Anti-sepsis prophylaxis with GM-CSF in extremely preterm, small-for-dates babies
Among extremely preterm newborns, reported rates of sepsis have varied from 25% to 65%. Neonatal sepsis may be fatal or cause brain injury. Immunological immaturity, including a reduced capacity for neutrophil production, plays an important part. There is some, but inadequate, evidence that the prophylactic use of the haemopoietic growth factors, granulocyte colony-stimulating factor (G-CSF) and granulocyte-macrophage colony-stimulating factor (GM-CSF), may reduce the risk of neonatal sepsis. Now a multicentre UK trial of prophylactic GM-CSF has produced disappointing results.
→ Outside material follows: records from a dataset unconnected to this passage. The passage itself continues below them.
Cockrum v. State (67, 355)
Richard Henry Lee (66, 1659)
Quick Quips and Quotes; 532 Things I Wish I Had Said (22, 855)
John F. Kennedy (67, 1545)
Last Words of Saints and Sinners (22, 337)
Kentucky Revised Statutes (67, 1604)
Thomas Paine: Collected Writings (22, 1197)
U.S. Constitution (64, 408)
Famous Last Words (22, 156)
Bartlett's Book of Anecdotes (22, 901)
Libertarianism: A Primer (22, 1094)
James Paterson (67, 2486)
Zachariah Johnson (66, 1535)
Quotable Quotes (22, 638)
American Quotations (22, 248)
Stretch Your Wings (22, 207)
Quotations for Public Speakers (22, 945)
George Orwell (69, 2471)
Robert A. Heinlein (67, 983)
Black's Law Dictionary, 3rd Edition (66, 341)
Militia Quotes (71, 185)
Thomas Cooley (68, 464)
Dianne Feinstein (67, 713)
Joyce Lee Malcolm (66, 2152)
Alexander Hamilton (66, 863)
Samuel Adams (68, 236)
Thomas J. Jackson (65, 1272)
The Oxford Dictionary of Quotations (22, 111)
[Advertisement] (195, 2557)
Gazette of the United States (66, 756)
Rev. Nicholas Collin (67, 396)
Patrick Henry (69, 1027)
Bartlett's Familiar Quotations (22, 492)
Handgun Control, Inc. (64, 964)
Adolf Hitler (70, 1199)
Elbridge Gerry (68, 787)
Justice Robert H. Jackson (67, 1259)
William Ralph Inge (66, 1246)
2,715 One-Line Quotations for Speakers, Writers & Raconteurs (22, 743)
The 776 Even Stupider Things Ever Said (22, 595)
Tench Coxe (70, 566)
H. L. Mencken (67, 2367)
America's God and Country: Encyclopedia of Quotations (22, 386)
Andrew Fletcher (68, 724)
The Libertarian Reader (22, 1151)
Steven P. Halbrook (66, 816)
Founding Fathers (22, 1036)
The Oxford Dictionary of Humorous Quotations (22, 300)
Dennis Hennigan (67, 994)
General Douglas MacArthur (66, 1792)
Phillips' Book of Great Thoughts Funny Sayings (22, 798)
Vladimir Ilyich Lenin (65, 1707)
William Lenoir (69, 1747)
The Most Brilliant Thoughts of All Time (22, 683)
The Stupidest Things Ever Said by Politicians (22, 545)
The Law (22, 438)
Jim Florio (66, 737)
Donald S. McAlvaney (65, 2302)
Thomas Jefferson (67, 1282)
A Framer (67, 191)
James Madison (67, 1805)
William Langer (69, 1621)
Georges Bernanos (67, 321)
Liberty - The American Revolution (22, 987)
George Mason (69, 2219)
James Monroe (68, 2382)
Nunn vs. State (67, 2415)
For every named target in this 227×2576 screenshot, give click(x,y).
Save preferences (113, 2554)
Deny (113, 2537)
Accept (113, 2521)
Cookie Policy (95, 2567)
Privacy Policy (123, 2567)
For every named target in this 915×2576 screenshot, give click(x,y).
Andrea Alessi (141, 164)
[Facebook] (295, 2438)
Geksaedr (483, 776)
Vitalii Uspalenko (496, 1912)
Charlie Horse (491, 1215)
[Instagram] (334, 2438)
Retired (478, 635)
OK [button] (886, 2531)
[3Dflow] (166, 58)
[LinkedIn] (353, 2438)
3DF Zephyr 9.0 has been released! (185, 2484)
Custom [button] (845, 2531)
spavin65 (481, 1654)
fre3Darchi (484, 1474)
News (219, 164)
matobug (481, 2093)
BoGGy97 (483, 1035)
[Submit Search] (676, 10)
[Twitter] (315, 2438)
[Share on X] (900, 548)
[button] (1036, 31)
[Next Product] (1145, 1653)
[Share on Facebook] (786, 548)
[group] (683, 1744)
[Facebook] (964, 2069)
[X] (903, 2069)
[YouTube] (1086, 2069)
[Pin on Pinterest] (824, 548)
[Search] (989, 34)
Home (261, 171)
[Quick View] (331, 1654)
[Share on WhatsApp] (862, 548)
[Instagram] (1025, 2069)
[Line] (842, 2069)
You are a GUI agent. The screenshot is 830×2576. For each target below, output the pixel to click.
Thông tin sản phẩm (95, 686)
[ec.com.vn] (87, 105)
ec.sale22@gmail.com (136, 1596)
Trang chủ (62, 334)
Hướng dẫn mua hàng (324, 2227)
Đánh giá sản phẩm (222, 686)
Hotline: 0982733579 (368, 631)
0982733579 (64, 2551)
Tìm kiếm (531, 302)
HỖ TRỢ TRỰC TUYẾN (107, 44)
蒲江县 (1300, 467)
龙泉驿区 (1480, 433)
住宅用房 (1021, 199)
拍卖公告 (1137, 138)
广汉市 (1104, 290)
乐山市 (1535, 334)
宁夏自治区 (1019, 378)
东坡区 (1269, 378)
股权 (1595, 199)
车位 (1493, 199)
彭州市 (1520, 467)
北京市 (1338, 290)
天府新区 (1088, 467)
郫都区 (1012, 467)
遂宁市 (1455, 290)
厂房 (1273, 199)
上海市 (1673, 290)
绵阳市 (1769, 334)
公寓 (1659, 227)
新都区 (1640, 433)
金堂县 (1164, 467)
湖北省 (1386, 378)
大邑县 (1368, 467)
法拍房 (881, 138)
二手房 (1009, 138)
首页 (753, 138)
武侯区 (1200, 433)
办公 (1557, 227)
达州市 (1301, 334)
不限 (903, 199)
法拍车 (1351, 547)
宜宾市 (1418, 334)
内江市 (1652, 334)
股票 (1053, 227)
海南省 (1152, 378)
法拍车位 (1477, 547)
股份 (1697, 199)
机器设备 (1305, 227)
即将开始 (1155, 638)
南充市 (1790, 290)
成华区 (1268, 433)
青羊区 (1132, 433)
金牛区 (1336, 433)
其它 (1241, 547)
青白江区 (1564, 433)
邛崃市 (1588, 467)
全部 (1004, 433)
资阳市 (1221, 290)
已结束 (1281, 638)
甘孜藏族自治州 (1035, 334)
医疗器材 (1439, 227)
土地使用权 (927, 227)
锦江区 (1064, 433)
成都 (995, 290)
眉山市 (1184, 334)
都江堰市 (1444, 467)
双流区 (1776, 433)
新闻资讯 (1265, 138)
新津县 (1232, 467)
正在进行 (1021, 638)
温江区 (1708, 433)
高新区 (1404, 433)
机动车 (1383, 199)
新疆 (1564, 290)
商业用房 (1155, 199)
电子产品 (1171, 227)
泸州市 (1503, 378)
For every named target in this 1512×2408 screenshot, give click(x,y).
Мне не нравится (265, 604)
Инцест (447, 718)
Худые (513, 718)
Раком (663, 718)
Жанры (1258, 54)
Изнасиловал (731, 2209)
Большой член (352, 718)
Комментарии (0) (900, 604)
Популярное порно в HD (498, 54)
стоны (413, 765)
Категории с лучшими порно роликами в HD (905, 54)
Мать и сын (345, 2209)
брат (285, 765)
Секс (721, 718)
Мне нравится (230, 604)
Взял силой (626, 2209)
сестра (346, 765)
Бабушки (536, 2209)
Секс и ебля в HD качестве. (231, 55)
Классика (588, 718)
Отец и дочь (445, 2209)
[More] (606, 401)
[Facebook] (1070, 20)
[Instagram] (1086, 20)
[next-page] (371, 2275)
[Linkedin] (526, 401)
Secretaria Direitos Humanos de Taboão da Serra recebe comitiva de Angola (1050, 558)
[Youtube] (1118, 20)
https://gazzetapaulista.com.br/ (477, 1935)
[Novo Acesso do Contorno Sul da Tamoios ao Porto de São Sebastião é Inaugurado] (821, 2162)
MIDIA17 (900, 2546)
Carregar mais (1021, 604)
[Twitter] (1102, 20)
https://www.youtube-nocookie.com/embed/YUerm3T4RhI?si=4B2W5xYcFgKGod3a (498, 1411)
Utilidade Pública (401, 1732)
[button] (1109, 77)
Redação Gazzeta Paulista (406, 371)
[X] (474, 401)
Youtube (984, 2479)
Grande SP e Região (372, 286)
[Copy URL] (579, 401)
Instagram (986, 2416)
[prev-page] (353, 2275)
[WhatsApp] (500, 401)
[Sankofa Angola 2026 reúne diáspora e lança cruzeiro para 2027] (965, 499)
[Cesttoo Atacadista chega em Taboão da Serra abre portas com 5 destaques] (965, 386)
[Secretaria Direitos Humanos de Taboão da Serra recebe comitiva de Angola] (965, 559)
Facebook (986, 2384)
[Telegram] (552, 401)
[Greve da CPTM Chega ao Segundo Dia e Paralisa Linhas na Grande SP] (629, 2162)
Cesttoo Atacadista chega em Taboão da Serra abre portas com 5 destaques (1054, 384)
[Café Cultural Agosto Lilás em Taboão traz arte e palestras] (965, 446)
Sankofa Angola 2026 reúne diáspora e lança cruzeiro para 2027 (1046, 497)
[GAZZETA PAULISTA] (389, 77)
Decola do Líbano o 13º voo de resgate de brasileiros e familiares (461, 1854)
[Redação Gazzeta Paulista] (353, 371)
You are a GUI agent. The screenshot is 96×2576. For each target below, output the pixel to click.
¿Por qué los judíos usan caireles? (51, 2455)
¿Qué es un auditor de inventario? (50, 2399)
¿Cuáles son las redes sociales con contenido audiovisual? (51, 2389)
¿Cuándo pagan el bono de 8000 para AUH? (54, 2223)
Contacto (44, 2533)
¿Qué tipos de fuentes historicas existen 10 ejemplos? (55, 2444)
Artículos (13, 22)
The trial included 280 neonates (birthweight <10th centile at up to 31 weeks’ gestation) randomized at 26 centres within 72 hours of birth to GM-CSF 10 µg/kg/day subcutaneously for 5 days or standard care. In the first 11 days after randomization, neutrophil counts rose significantly more rapidly in the GM-CSF group (difference 0.34 x 109 neutrophils/L/day). The rate of sepsis-free survival at 14 days was 93/139 (67%) in the GM-CSF group and 105/141 (74%) in the control group, a nonsignificant difference. A meta-analysis of this and previously reported trials confirmed no increased survival with prophylactic GM-CSF.
Prophylactic GM-CSF given to very preterm, small-for-gestational-age neonates was not beneficial.
Carr R, et al. Granulocyte-macrophage colony stimulating factor administered as prophylaxis for reduction of sepsis in extremely preterm, small for gestational age neonates (the PROGRAMS trial): a single-blind, multicentre, randomized controlled trial. Lancet 2009;373:226–233; Shann F. Sepsis in babies: should we stimulate the phagocytes? Ibid:188–190 (comment).